Common forms of insurance fraud today include:
- Fraudulent policy applications and renewals: Fraudsters use fake or existing IDs to open new policies or intercept current policies during the renewal stage. Legitimate customers and policyholders can also falsify information during these stages by manipulating answers to obtain lower quotes.
- Synthetic identity fraud: Fraudsters combine false details about a person (such as address and date of birth) with real details (name and social security number) to create a new identity.
- Account takeover (ATO): A fraudster gains access to a policyholder’s login credentials and alters account information (email address, password, authorized users, etc.) to steal for financial gain.
- False claims: Upon gaining access to a policyholder’s account, the fraudster submits false claims to the insurance company to reap the monetary benefits. Existing policyholders can also commit insurance fraud by exaggerating or “padding” otherwise legitimate claims to collect larger monetary payouts.
Catch the fraud before it hits
Your insurance company can protect customers and your bottom line from fraudsters by playing offense on the frontlines. The key to tipping the scale in your favor is using an advanced fraud solution that detects and stops fraud before it wreaks havoc on your customers and your digital experiences.
The best fraud solution will leverage advanced technology to detect, analyze, and prevent fraud in real time.
Behavioral biometrics provide insight into user behaviors and patterns. From mouse movements to typing speed to the amount of pressure applied on a mobile device, this technology captures signals (in real time!) on how visitors behave while on your website or app. Behavioral biometrics can detect fraudulent bots, spot synthetic identity fraud, and block suspicious transactions and malicious application processes based on rules set by your company.
Sense and trace technology scans fraud intelligence networks to spot and follow compromised accounts. Mule accounts can be traced to reveal other compromised identities, and trigger-based alarms can be programmed to notify your departments and systems in real time when fraud is attempted.
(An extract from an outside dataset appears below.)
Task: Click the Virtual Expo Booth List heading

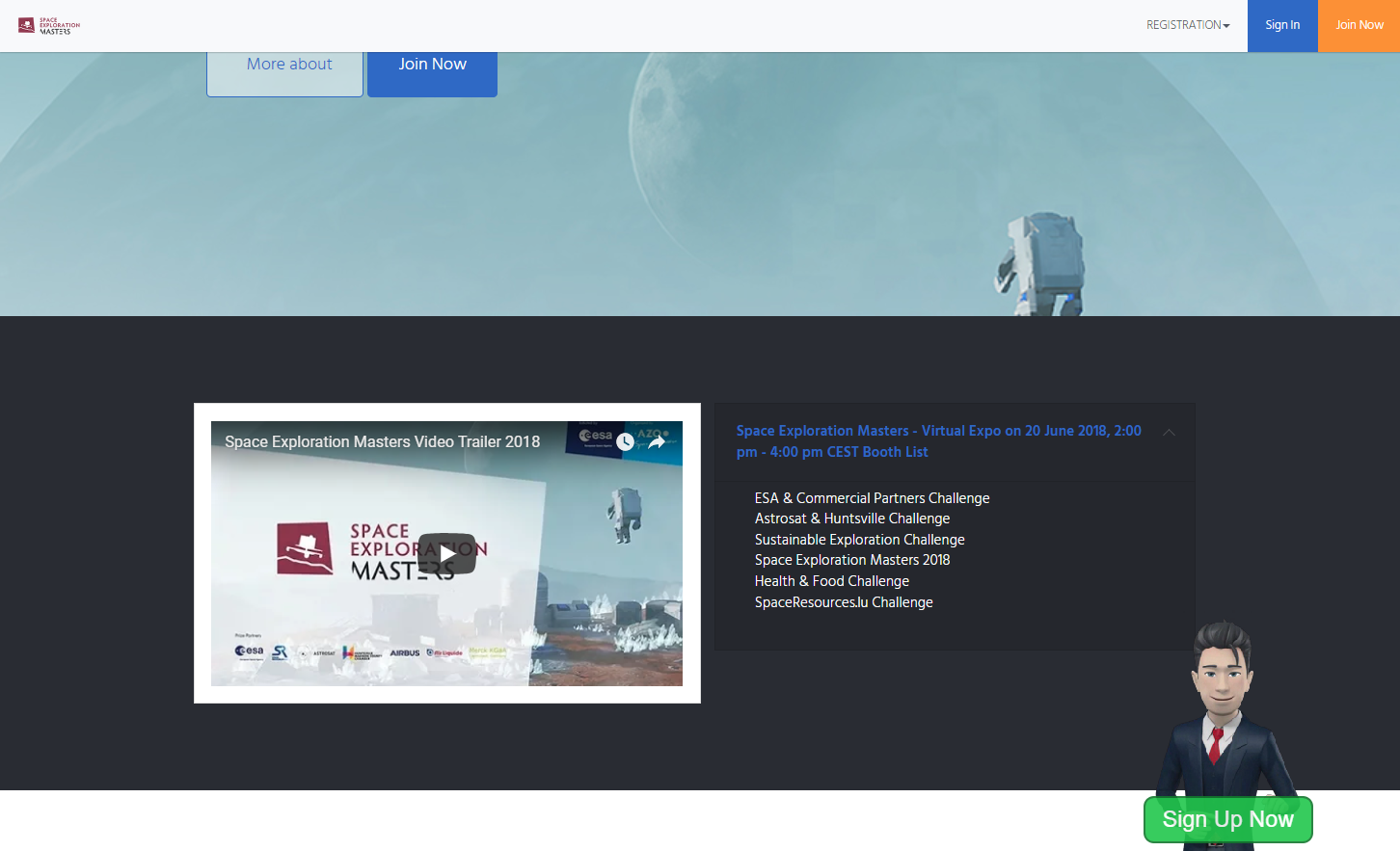Action: click(938, 441)
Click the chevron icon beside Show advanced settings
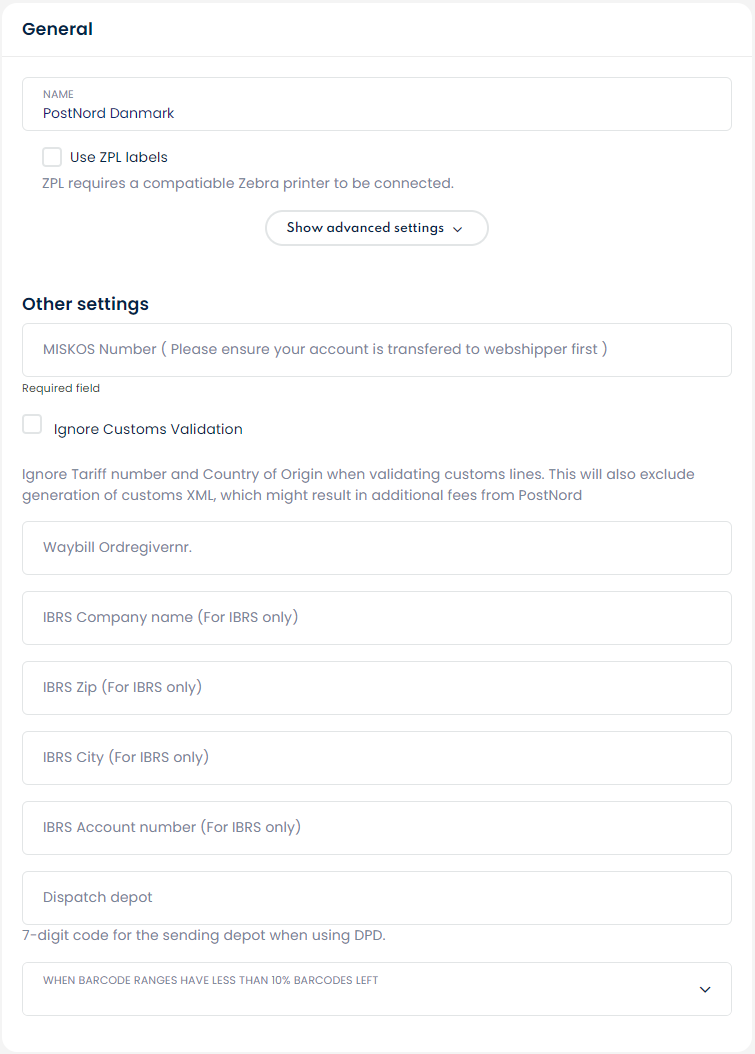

Advanced anomaly detection enriches insurance fraud prevention using machine learning to recognize abnormal activity. It runs behind the scenes to instantly identify suspicious data patterns such as bot attacks, DDoS attacks, and password harvesting. The right technology enables you to set the criteria to alert your company to data anomalies that may signal fraud.
A comprehensive ID Graph builds a complete digital profile of every individual (anonymous or known) who visits your website or app. The graph captures all visitor behaviors and interactions — hesitations, IP addresses, pages visited, time spent per page, etc. — to reveal anomalies or suspicious behaviors. Every digital profile serves as a benchmark to paint a clear picture of typical activity for a particular user. From there, it’s easy spot and stop fraudsters before they attack.
To the victor go the spoils
The goal of an insurance company is to provide best-in-class protection for policyholders. Additional goals include protecting your stockholders, bottom line, and reputation. Any insurance company can be reactive and do this on the back end. But an elite insurance company knows premium protection starts with a proactive solution to fraud detection and prevention.